The government goes on to note that even if they shouldn’t have taken the iPods, the only recourse Manafort has is to suppression of evidence submitted at trial. And the government won’t be using evidence from the iPods at trial in this case.
In any event, Manafort would not be entitled to suppression even if he were correct. Absent evidence that the government flagrantly disregarded the terms of the warrant (which Manafort does not allege), the remedy for the seizure of materials outside the scope of a warrant is suppression of the improperly seized materials. See Maxwell, 920 F.2d at 1034 n.7. Here, Manafort identifies only the two iPod devices as supposedly falling outside the warrant’s terms, but the government will not be introducing any evidence obtained from those devices at the trial in this case. There is, in short, nothing to suppress. [my emphasis]
I’m a bit confused by the government reference to “two iPod devices,” because Manafort’s new list identifies eight. The discrepancy may arise from iPods that were taken versus those that were simply imaged.
In any case, Manafort cites the government in his EDVA motion, again focusing on a handful — whether a big or small handful — of iPods as proof that the search was improper.
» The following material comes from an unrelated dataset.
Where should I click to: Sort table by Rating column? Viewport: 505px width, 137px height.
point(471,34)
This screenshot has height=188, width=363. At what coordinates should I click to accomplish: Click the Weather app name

But he doesn’t cite the government motion directly.
In his opposition to Mr. Manafort’s motion to suppress evidence seized from his residence filed in the related matter pending in the U.S. District Court for the District of Columbia, the Special Counsel stated that he would not seek to introduce evidence from the iPods seized from the residence, see United States v. Manafort, Dkt. No. 17-cr-201 (D.D.C.) Doc. No. 284 at p. 18, further underscoring the unreasonableness of their seizure in the first place.
Rather than stating that “the government will not be introducing any evidence obtained from those devices at the trial in this case,” Manafort instead claims that “the Special Counsel stated that he would not seek to introduce evidence from the iPods seized from the residence.”
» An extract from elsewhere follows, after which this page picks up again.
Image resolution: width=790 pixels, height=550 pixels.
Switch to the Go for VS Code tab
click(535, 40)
Mueller’s team only said they wouldn’t be introducing evidence from the iPods “in this case,” not that they wouldn’t introduce evidence from them “in some future case.”
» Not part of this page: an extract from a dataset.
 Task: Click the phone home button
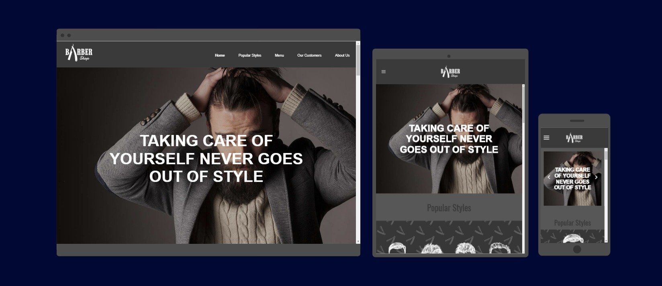(577, 249)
Manafort is likely to face criminal charges in at least one more case (as indicated by the redacted — to us — bullet in several documents shared more broadly with Manafort). That case is presumably the hack-and-leak conspiracy — the one in which Manafort may have reached out “to Russia about potential assistance to the campaign.” As a reminder, unlike the storage unit warrant, the condo search warrant included evidence about the June 9, 2016 meeting.
Mueller’s team said nothing about introducing evidence from the iPods Manafort is so hung up about in some other trial.
Given how unlikely Manafort is to succeed with these suppression motions, they may pertain as much to evidence that will be used for the hack-and-leak conspiracy as they do to these cut-and-dry money laundering ones. (Michael Cohen’s concern about the FBI searches in NY may similarly reflect concerns about evidence that can be used in the larger conspiracy cases.)
And in both jurisdictions, Manafort seems awfully worried about his iPod devices.